_EXERCISE DESCRIPTION:_ Reproduce every one of the records below word for word, but leave the pictures out of your answer.

(Rows of pointing data)
>> begin

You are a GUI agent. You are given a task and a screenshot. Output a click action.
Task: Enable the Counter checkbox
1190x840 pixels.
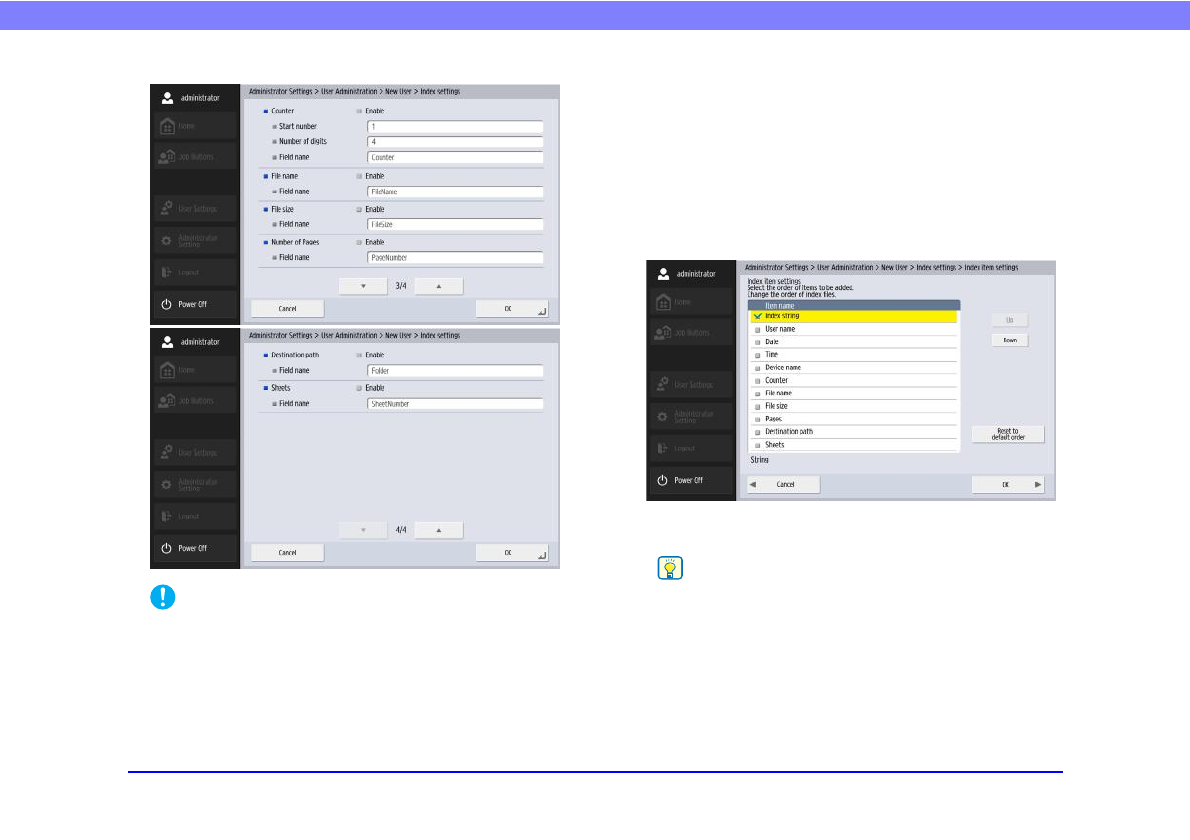[360, 111]
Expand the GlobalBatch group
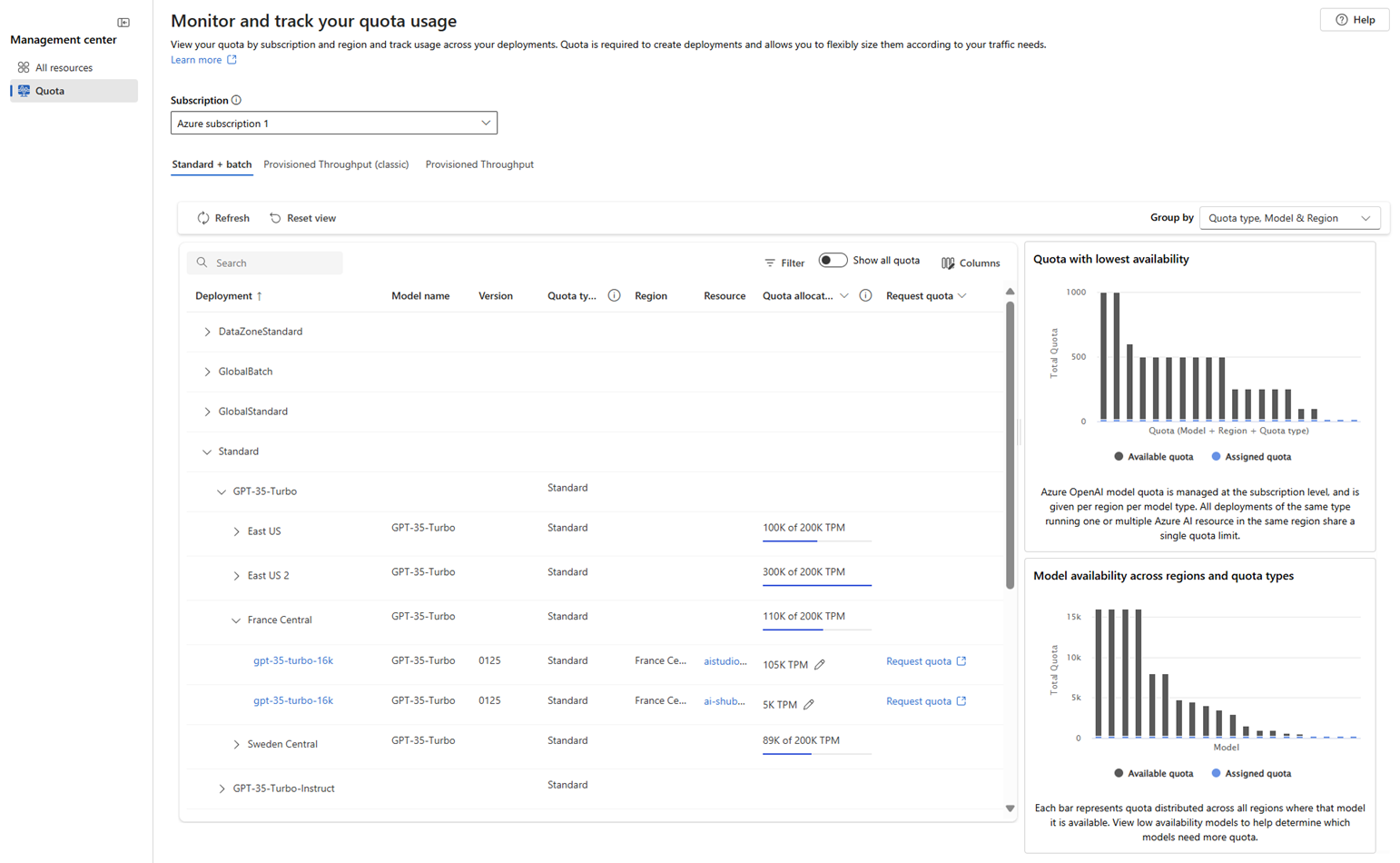This screenshot has width=1400, height=863. click(x=207, y=371)
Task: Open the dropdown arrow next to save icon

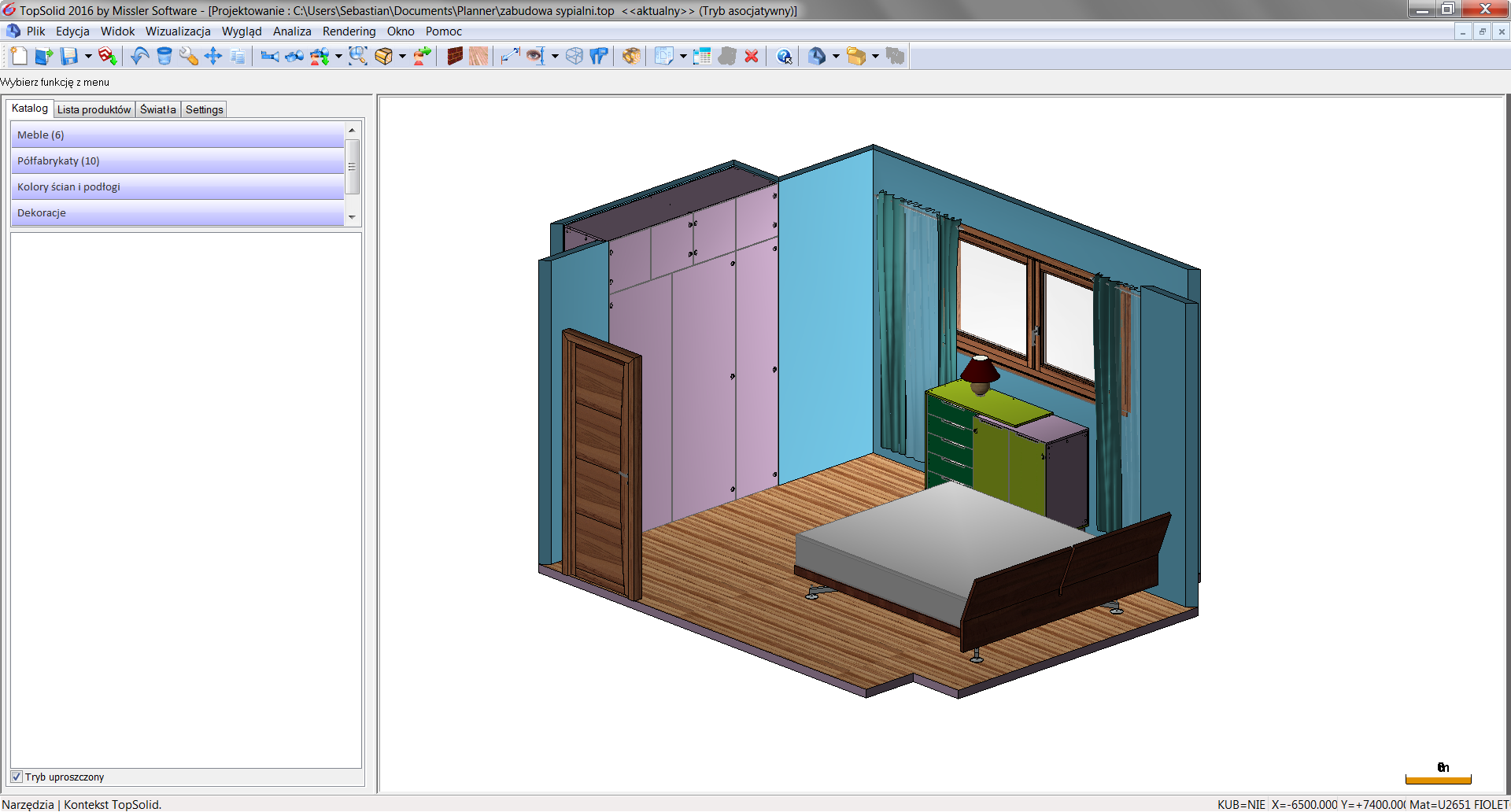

>> end

_FULL ANSWER:_
You are a GUI agent. You are given a task and a screenshot. Output a click action.
Task: Enable the Counter checkbox
1190x840 pixels.
[360, 111]
Expand the GlobalBatch group
This screenshot has width=1400, height=863. click(x=207, y=371)
Task: Open the dropdown arrow next to save icon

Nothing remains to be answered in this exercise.